ベンチャーキャピタリストのJeremy LevineがZoom上の表示名を「Jeremy Levine I do not consent to transcribing or recording.」に変更し、AI文字起こしアプリによる無断録音への抵抗手段として注目を集めている。Wall Street Journalが報じた。常時録音が普及する現状への懸念が業界内で広がっている。
Wall Street Journalが報じたところによると、著名VCのJeremy Levineは、AI文字起こしアプリが急増する現状に対応するため、Zoom上の表示名を「Jeremy Levine I do not consent to transcribing or recording.(録音・文字起こしには同意しない)」に変更するという手法を取っている。
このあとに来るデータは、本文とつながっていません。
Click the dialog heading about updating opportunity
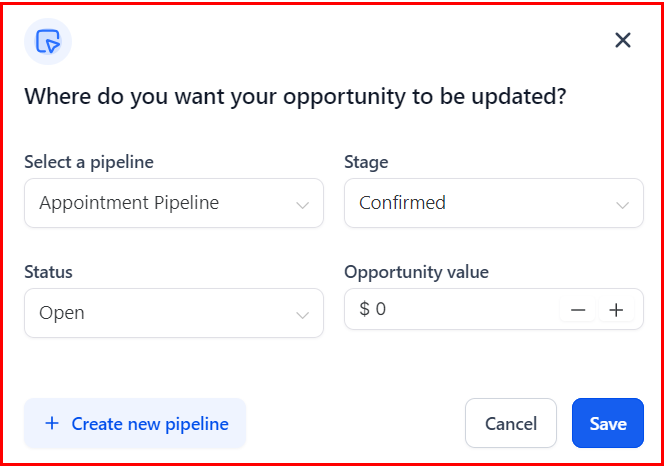The width and height of the screenshot is (665, 471). (x=295, y=97)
Levineはこうした常時録音の風潮を「社会的に許容できない行動」と批判し、自発的な会話を完全に損なうと指摘している。同じくVCのEric Bahnは、会議室でスマートフォンがテーブルに置かれるのを見る前から、創業者との面談が録音されていることを前提として行動するようになったと述べている。
一方、あるスタートアップ創業者はGranolaアプリを使って初デートのほとんどを録音し、文字起こしをAIのClaudeに送って自分の会話スタイルが「魅力的かつ共感的か」を分析したり、誰が多く話したかを確認したりしていると明かした。
記事では、法的な問題点も指摘されており、録音が当事者の同意なしに行われる場合は法的リスクを伴う可能性があるとされている。さらに、会議や日常会話、プライベートな外出まですべてが文字起こし・要約されるようになった場合、その膨大なデータを実際に誰が読むのかという疑問も提起されている。記録が蓄積されるだけで誰にも活用されない「音声の埋立地」になりかねないとの見方も示されている。